Assim, é preciso unir forças para vencer o inimigo invisível, e uma das medidas mais proativas no campo da prevenção é ficar em casa no sistema de isolamento, cumprindo com fidelidade as determinações das autoridades sanitárias. O mundo comemora a vacinação contra a COVID- 19. No último dia 27 de dezembro de 2020, os 27 países da União Europeia começaram a vacinação. Já são mais de 4 milhões de pessoas vacinadas no mundo. Um piloto alemão de 20 anos desenhou a imagem de uma seringa nos céus numa rota traçada com a utilização de um GPS, ato simbólico que representa um momento grandioso e histórico. Enquanto por aqui, autoridades públicas em conflito num jogo político desnecessário em detrimento da sociedade. A incidência de efeitos colaterais no mundo é bem pequena se considerar o número de pessoas vacinadas. Há pessoas que tem sintomas leves até mesmo com a vacina da gripe. O Brasil assiste de camarote a vacinação de mais de 40 países, inclusive na América do Sul, como Chile e Argentina, acho que as nossas autoridades pensam que todos os países estão errados e somente o Brasil está correto. Desconhecer outra civilização é meio caminho para atrofiar a mente acerca de um juízo de valor das políticas públicas no Brasil. Vivemos um verdadeiro QG da Incompetência!!! A Ciência protege vidas, a Política vocifera agressões, fomenta intolerância e constrói monstros sociais, além de enterrar sonhos!
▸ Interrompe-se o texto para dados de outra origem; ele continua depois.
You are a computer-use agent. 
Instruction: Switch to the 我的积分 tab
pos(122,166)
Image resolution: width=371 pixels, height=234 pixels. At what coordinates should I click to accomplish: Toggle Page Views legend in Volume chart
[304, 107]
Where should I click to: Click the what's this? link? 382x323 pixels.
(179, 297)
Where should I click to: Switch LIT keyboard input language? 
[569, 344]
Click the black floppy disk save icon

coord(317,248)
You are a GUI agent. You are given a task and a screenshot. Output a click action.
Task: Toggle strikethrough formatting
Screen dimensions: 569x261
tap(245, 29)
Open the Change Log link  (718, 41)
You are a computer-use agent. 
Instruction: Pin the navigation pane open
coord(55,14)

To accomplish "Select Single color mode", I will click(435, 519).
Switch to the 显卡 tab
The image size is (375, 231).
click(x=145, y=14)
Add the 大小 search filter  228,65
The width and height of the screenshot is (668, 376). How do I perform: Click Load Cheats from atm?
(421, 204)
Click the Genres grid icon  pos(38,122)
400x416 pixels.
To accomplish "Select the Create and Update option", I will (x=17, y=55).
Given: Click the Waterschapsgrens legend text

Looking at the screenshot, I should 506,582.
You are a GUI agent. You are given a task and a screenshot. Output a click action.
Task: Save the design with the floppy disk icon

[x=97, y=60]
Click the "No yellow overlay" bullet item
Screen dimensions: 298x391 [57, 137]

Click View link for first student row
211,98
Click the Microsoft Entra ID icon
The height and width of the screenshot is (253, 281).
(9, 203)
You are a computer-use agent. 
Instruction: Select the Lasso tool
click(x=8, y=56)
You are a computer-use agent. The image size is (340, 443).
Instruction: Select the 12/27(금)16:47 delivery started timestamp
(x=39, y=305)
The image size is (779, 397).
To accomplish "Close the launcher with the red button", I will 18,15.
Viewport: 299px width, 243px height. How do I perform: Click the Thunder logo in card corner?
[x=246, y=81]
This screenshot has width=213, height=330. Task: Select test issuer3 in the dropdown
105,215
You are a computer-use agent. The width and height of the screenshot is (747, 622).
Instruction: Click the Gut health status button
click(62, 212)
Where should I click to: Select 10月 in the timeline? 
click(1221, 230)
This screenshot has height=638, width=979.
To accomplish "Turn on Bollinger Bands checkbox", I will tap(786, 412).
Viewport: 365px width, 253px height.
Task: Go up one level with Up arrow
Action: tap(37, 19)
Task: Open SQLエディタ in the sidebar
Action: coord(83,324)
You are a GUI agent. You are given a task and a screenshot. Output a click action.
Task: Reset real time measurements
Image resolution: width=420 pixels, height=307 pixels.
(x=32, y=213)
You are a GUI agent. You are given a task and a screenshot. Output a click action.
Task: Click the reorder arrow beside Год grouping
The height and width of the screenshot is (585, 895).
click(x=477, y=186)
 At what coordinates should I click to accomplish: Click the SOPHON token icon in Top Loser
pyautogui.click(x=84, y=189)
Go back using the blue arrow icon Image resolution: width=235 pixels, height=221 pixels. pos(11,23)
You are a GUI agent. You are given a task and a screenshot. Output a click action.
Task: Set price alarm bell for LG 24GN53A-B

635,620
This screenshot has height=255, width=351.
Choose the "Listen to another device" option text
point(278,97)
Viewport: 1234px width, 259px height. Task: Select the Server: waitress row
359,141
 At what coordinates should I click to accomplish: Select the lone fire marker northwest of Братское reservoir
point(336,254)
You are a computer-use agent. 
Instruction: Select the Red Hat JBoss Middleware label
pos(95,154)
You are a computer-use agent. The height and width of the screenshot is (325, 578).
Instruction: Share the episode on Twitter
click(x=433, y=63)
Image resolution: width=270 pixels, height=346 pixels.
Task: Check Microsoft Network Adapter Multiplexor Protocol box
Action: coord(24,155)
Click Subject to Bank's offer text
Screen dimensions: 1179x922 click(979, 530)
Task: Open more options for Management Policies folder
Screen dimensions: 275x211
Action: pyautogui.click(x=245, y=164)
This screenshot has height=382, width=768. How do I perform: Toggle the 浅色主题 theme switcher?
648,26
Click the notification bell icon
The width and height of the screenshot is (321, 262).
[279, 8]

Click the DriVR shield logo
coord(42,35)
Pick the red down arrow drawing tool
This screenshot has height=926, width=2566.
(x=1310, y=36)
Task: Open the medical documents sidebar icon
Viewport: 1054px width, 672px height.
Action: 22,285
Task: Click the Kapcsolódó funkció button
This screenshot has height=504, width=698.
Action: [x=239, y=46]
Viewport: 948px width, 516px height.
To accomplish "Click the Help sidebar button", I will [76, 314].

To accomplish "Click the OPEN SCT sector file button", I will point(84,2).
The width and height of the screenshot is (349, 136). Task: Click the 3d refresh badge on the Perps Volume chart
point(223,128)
REFERÊNCIAS BIBLIOGRÁFICAS

BRASIL. Constituição Federal de 1988. Disponível em http://www.planalto.gov.br/ccivil_03/constituicao/constituicao.htm. Acesso em 22 de março de 2020, às 12h22min.

BRASIL. Código Penal Brasileiro. Disponível em http://www.planalto.gov.br/ccivil_03/decreto-lei/del2848compilado.htm. Acesso em 22 de março de 2020, às 17h27min.

BRASIL. Lei nº 13.979/20. Disponível em http://www.planalto.gov.br/ccivil_03/_Ato2019-2022/2020/Lei/L13979.htm. Acesso em 22 de março de 2020, às 11h42min.

FOUREAUX. Rodrigo. O descumprimento de determinações do Poder Público e o coronavírus: consequências criminais. Disponível https://jus.com.br/artigos/80119/o-descumprimento-de-determinacoes-do-poder-publico-e-o-coronavirus-consequencias-criminais. Acesso em 22 de março de 2020, às 11h37min.

NUCCII, Guilherme de Souza. Código Penal Comentado. Editora Revista dos Tribunais. São Paulo. 2002.